* BEGIN *

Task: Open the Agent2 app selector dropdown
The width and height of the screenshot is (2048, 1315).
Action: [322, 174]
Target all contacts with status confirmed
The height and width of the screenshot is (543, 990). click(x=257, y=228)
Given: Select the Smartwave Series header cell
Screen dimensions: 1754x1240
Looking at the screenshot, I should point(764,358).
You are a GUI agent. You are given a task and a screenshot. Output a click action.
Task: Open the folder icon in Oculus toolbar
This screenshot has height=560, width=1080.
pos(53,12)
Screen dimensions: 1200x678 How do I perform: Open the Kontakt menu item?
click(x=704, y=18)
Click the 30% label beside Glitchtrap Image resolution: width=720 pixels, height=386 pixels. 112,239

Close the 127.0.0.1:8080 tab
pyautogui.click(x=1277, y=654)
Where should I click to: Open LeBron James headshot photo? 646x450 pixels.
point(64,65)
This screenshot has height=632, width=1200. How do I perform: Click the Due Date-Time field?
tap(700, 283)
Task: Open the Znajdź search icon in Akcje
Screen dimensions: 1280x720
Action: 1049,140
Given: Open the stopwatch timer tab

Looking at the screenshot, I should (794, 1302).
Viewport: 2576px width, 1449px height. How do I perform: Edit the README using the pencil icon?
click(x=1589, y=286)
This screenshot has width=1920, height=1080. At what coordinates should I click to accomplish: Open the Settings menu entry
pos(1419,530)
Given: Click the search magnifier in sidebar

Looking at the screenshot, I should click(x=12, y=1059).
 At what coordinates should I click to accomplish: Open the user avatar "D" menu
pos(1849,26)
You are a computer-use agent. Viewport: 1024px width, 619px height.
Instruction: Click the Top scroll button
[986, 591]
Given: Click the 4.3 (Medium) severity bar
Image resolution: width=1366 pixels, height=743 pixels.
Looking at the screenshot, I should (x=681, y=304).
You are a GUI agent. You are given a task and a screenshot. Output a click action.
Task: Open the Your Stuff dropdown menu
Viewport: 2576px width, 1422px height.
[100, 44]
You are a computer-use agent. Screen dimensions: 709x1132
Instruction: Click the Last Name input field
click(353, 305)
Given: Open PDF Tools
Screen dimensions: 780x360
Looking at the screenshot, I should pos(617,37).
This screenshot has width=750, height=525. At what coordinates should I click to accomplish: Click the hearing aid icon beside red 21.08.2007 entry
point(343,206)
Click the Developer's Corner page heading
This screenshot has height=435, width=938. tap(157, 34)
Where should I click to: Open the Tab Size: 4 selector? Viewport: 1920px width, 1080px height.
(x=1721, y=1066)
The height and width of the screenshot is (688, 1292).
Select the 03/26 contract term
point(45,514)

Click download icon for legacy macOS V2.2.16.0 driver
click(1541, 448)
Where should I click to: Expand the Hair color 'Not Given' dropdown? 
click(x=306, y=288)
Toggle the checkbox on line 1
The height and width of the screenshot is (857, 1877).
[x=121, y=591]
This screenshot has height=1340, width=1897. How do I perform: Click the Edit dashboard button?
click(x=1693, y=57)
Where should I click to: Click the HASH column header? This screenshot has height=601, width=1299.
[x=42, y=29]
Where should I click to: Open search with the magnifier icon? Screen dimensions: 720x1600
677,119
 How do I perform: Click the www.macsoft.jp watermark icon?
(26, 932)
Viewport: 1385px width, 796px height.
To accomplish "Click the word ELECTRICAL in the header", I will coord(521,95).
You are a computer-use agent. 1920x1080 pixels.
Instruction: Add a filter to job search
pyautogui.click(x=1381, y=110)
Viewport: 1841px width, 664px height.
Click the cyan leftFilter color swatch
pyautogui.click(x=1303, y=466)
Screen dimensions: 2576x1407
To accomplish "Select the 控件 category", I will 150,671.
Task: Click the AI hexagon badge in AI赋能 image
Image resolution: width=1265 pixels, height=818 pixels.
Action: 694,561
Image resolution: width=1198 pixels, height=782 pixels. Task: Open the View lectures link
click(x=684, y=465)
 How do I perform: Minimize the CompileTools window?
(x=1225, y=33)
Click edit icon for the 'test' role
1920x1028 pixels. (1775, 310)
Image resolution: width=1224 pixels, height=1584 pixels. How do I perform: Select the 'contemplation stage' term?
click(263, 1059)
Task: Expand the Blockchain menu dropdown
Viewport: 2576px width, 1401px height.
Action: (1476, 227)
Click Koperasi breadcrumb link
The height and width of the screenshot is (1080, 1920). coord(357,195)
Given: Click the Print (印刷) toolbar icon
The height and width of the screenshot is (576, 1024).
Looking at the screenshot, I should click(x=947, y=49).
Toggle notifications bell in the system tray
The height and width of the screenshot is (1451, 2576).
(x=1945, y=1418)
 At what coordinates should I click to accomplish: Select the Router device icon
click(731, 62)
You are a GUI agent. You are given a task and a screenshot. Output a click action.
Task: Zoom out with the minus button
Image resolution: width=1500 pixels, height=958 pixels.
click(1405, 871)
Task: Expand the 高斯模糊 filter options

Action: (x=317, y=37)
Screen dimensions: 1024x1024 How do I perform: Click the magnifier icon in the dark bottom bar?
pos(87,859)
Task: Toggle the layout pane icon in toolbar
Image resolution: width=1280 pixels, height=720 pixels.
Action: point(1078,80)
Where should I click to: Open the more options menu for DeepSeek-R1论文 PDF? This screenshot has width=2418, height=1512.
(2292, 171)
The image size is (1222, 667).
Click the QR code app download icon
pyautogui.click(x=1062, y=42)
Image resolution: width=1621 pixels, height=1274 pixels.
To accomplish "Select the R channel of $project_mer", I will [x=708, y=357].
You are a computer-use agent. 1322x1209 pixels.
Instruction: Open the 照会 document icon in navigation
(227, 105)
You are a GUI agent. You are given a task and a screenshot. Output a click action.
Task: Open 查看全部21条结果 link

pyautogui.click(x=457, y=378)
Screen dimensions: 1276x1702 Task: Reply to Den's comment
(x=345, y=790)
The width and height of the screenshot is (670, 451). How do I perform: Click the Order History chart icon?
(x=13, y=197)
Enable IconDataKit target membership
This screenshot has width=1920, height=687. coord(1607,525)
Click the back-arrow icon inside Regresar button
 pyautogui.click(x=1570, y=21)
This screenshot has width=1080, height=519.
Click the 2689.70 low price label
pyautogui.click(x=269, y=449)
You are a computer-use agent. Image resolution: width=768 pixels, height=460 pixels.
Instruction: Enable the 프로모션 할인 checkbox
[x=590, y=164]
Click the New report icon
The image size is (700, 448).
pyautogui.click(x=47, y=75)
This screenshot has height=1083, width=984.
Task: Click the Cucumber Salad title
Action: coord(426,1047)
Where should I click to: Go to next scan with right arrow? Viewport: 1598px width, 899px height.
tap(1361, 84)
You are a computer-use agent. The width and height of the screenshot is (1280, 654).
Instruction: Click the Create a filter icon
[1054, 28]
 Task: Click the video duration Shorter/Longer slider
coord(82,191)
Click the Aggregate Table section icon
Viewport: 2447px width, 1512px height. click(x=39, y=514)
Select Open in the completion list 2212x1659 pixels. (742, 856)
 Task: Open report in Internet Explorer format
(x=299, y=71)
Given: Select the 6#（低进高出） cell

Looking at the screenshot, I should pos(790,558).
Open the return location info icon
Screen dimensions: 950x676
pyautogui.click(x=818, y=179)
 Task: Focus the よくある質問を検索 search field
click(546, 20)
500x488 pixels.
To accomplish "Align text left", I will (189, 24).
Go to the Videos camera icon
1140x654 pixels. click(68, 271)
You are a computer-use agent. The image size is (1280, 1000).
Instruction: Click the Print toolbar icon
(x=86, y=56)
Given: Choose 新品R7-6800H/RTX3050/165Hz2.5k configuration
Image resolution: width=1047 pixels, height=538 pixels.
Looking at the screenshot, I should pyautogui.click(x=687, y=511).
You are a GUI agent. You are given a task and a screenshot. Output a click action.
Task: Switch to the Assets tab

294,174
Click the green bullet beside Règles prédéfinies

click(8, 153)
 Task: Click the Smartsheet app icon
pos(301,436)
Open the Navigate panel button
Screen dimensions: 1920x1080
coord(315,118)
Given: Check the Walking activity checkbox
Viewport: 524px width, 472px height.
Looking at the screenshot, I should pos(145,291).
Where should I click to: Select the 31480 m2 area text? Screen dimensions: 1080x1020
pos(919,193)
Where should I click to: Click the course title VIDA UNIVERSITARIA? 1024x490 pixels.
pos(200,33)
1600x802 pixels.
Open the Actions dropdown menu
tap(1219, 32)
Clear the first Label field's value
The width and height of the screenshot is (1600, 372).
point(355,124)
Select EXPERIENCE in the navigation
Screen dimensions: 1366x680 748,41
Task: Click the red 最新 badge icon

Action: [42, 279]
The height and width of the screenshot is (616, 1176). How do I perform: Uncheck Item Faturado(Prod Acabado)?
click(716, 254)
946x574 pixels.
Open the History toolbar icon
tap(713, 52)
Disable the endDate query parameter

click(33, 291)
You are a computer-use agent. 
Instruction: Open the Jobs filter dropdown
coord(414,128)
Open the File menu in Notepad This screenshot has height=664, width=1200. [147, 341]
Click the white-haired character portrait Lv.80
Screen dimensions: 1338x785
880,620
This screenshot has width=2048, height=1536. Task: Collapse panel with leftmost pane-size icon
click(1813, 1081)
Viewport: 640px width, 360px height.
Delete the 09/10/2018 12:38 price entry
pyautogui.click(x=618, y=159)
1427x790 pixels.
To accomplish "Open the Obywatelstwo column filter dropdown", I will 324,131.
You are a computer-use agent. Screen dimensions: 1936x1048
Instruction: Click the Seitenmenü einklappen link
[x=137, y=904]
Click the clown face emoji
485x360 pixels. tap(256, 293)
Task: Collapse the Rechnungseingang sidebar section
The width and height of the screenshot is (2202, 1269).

* END *

WRITTEN TASK:
Please convert the data into a JSON list of strings with one string per line. Begin at the start of the data, stop after the line that contains "pyautogui.click(x=1277, y=654)", and leave out blank lines.

SOLUTION:
[
  "Task: Open the Agent2 app selector dropdown",
  "The width and height of the screenshot is (2048, 1315).",
  "Action: [322, 174]",
  "Target all contacts with status confirmed",
  "The height and width of the screenshot is (543, 990). click(x=257, y=228)",
  "Given: Select the Smartwave Series header cell",
  "Screen dimensions: 1754x1240",
  "Looking at the screenshot, I should point(764,358).",
  "You are a GUI agent. You are given a task and a screenshot. Output a click action.",
  "Task: Open the folder icon in Oculus toolbar",
  "This screenshot has height=560, width=1080.",
  "pos(53,12)",
  "Screen dimensions: 1200x678 How do I perform: Open the Kontakt menu item?",
  "click(x=704, y=18)",
  "Click the 30% label beside Glitchtrap Image resolution: width=720 pixels, height=386 pixels. 112,239",
  "Close the 127.0.0.1:8080 tab",
  "pyautogui.click(x=1277, y=654)"
]